Laqadja akum rasulum


web stats

Rabu, 13 Mei 2026

ADA ORANG YANG MENANGIS KARENA SATU SUAP NASI

ADA ORANG YANG MENANGIS KARENA SATU SUAP NASI

Sore itu, seorang ibu tua duduk di sudut rumah bambu yang hampir roboh.
Lampu belum menyala.
Kompor pun dingin.

Anaknya bertanya pelan:
“Ibu… malam ini kita makan apa?”
Sang ibu tersenyum, walau dadanya sesak.
“Nanti Allah kirim rezeki…”
Padahal beras tinggal segenggam.
Uang tak ada.
Tetangga pun sama-sama susah. Menjelang Magrib, terdengar ketukan pintu.

Seorang lelaki muda datang membawa nasi bungkus, lauk sederhana, dan sedikit buah.
Ia berkata:
“Bu… tadi saya hampir makan di luar. Tapi entah kenapa hati saya tidak tenang sebelum mengantar ini.”

Ibu tua itu menangis.
Bukan karena lauknya mewah.
Bukan karena porsinya besar.
Tetapi karena ia merasa: “Allah masih melihat kami…”
Malam itu mereka makan sambil menangis haru.

Dan lelaki muda tadi pulang dengan hati yang jauh lebih tenang dibanding saat ia membeli makanan mahal untuk dirinya sendiri.

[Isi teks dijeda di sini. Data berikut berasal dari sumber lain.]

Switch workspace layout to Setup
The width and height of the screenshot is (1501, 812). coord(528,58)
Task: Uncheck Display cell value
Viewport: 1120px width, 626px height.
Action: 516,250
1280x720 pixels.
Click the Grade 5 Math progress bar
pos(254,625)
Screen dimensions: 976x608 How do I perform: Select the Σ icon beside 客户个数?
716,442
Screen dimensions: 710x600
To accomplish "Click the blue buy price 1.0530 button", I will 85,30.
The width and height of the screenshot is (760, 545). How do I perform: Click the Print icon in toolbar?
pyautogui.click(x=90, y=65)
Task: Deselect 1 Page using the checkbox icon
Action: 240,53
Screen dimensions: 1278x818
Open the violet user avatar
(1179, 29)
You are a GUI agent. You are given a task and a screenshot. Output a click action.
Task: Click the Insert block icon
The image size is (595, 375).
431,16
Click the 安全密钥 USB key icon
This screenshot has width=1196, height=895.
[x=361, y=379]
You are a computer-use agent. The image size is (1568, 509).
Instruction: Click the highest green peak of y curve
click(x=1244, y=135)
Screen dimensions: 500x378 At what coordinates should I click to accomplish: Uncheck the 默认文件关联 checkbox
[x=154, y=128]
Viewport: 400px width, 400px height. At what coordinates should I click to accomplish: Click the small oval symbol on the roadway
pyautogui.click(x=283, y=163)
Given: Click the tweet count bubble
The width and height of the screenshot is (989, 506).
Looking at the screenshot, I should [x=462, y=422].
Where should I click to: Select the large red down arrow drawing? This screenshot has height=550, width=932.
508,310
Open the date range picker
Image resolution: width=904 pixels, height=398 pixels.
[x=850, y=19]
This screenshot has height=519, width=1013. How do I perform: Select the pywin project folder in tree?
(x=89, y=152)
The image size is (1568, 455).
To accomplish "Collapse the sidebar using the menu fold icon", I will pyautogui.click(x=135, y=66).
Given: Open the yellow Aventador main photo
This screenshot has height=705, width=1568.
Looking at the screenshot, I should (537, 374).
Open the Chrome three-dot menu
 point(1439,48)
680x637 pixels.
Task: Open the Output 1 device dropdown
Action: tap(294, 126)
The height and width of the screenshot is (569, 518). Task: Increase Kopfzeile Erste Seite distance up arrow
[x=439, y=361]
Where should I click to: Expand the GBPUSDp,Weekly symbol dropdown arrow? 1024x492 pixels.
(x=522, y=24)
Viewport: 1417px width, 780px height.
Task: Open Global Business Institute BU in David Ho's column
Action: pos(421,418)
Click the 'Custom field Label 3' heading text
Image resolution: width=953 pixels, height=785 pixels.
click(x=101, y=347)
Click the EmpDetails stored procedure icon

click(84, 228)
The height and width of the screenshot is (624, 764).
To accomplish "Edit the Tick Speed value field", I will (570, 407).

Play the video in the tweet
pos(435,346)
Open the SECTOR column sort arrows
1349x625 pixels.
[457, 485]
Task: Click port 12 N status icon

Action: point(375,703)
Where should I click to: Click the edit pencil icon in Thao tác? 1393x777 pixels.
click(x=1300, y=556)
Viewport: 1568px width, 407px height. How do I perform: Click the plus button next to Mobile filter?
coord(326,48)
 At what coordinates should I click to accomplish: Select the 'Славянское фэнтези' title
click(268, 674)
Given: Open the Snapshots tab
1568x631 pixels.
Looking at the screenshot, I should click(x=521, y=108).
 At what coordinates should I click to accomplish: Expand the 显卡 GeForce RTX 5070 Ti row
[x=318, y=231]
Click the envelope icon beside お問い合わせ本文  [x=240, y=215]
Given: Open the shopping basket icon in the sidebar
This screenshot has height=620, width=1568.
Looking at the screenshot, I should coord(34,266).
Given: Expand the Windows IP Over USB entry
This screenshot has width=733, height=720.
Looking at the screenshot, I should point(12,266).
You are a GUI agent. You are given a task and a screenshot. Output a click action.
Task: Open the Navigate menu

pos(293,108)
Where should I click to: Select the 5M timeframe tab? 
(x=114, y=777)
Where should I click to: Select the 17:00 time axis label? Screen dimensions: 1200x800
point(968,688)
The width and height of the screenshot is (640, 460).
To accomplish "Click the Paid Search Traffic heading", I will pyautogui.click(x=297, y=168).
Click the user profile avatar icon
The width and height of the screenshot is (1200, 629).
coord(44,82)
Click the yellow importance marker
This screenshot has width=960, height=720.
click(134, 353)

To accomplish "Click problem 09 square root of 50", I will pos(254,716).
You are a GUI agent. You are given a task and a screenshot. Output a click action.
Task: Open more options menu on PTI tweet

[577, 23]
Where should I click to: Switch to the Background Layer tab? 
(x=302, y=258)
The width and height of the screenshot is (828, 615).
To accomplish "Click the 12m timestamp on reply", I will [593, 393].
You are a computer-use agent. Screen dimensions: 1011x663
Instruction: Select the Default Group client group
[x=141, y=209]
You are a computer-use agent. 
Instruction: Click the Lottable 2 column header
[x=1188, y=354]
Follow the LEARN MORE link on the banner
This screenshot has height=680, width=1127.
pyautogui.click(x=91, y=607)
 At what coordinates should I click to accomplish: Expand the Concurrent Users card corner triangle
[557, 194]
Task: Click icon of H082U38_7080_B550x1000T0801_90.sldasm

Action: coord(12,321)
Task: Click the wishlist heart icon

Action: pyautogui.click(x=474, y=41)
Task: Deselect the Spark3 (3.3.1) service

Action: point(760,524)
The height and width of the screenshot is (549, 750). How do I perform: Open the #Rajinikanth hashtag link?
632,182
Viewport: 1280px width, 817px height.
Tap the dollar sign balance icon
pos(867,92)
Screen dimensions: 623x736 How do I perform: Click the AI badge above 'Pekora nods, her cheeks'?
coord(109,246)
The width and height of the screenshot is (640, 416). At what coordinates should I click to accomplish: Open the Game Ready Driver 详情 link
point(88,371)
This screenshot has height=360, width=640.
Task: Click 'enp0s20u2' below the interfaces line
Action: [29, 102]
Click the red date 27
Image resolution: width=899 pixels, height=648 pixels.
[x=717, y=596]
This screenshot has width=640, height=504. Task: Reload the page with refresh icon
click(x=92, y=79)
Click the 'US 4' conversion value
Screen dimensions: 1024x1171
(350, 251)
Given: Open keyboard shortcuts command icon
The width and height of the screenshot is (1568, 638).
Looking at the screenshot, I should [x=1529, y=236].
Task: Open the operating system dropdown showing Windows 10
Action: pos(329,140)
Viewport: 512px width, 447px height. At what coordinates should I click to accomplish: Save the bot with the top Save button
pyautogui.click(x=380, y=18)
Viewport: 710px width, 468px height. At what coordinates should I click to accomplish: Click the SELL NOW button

Betapa banyak orang hari ini bisa makan kenyang…
tetapi lupa bersyukur.
Betapa banyak yang membuang nasi…
sementara ada orang lain yang berdoa sepanjang sore hanya agar anaknya bisa tidur tanpa lapar.

Allah berfirman:
“Maka makanlah sebagiannya dan berilah makan orang yang sengsara lagi fakir.”
(QS. Al-Hajj: 28)

Rasulullah SAW juga mengajarkan agar kita menghormati makanan dan tidak meremehkannya.
Ada orang yang masuk surga karena memberi minum seekor anjing kehausan.
Lalu bagaimana dengan orang yang mengenyangkan manusia lapar?

Maka malam ini, sebelum makan…
Lihatlah hidangan di depan kita.
Mungkin sederhana.
Tapi itu nikmat yang tidak dimiliki semua orang.
Masih bisa berkumpul dengan keluarga…
masih bisa mengunyah makanan…
masih bisa mendengar suara azan… Semua itu karunia besar.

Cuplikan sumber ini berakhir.